Asimismo, consideró que "la prolongada ocupación (de los territorios palestinos), exhíbe formas de colonialismo y apartheid".

Falk indicó que "la situación en Gaza sigue siendo muy seria desde las perspectiva de los derechos humanos", al tiempo que subrayó que aunque el bloqueo israelí se ha aligerado en algunos aspectos, "la población palestina sigue bajo un gran estrés psicológico"

El experto de la ONU agregó que si antes del bloqueo, que ya dura tres años, la vida en Gaza era difícil, las políticas israelíes la han empeorado y destruido su economía.

Falk se refirió a que la situación de bloqueo virtual en que se encuentran las negociaciones de paz entre israelíes y palestinos dificultan el objetivo final de que haya un estado palestino.

"La política real de Israel hace que éso, por ahora, no sea una posición viable", dijo el experto durante una conferencia de prensa.

En su intervención ante la Asamblea General, el relator subrayó que la mayor presencia de judíos en Jerusalén Este "mediante los asentamientos ilegales, la demolición de viviendas y las revocaciones de los derechos de residencia a palestinos dificultan cada vez más la posibilidad de que se constituya allí la capital palestina".

Falk consideró que aunque se había asumido que la ocupación sería temporal y reversible según la resolución 242 del Consejo de Seguridad que pide la retirada de Israel a las fronteras previas a la guerra de 1967, la realidad de la política hebrea muestra los obstáculos para lograrlo.

El relator de la ONU consideró que "si bien las condiciones de Cisjordania y Jerusalén Este son susbtancialmente irreversibles por razones políticas y prácticas, seguir pensando en el consenso sobre dos estados se ha convertido en algo engañoso".

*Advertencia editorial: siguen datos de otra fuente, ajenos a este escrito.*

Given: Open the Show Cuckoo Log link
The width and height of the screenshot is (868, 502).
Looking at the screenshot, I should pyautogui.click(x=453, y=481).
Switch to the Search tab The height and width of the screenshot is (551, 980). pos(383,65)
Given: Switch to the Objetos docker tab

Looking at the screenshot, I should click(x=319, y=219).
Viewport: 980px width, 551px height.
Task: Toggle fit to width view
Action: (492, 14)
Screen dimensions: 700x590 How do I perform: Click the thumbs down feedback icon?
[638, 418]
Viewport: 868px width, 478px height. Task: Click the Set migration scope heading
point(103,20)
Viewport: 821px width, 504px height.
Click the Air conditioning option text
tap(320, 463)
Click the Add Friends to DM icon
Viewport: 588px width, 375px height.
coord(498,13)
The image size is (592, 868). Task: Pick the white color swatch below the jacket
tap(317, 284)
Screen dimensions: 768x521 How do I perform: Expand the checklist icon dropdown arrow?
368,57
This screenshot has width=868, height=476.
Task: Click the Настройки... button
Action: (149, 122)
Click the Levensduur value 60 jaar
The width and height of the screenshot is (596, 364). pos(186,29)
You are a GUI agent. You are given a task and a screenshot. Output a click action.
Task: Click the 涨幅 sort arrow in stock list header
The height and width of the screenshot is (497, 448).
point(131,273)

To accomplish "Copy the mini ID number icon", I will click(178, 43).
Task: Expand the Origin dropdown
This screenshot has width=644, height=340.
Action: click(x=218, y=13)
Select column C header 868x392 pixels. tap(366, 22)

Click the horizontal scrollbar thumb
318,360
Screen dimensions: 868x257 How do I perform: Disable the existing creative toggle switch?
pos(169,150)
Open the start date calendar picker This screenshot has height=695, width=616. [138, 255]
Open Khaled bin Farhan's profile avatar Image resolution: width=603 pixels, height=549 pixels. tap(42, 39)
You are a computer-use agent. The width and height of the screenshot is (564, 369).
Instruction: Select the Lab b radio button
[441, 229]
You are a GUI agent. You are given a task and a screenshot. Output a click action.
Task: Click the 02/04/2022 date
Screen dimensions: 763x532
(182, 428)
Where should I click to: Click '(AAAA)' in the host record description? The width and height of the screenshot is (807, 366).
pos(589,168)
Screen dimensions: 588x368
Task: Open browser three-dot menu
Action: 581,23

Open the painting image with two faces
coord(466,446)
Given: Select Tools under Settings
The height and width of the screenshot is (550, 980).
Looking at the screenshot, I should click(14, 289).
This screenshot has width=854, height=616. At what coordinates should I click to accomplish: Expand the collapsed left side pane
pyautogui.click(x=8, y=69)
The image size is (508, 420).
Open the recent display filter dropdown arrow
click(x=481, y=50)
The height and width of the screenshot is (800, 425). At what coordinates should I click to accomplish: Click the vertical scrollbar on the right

Recordó que el establecimiento de colonias judías en los territorios palestinos ocupados es ilegal y que Israel está violando la ley internacional que expresamente prohíbe a la potencia ocupante trasladar a su población a los territorios ocupados.

Asimismo consideró que "Israel ha cometido un gran error al no considerar (al movimiento radical islamista) Hamás como un actor político. Hasta que no lo haga no habrá progresos" en las negociaciones de paz.

El experto de la ONU señaló las malas condiciones de vida de los palestinos y señaló que el 60% de la población de Cisjordania "vive bajo una completa administración militar israelí".

"Después de 43 años, ya ha llegado el momento de reconocer los efectos intolerables de la ocupación sobre la población civil", agregó.

Falk también dijo que lo que "Israel ofrece a los palestinos no les compensa por lo que han perdido en términos de agua y territorios".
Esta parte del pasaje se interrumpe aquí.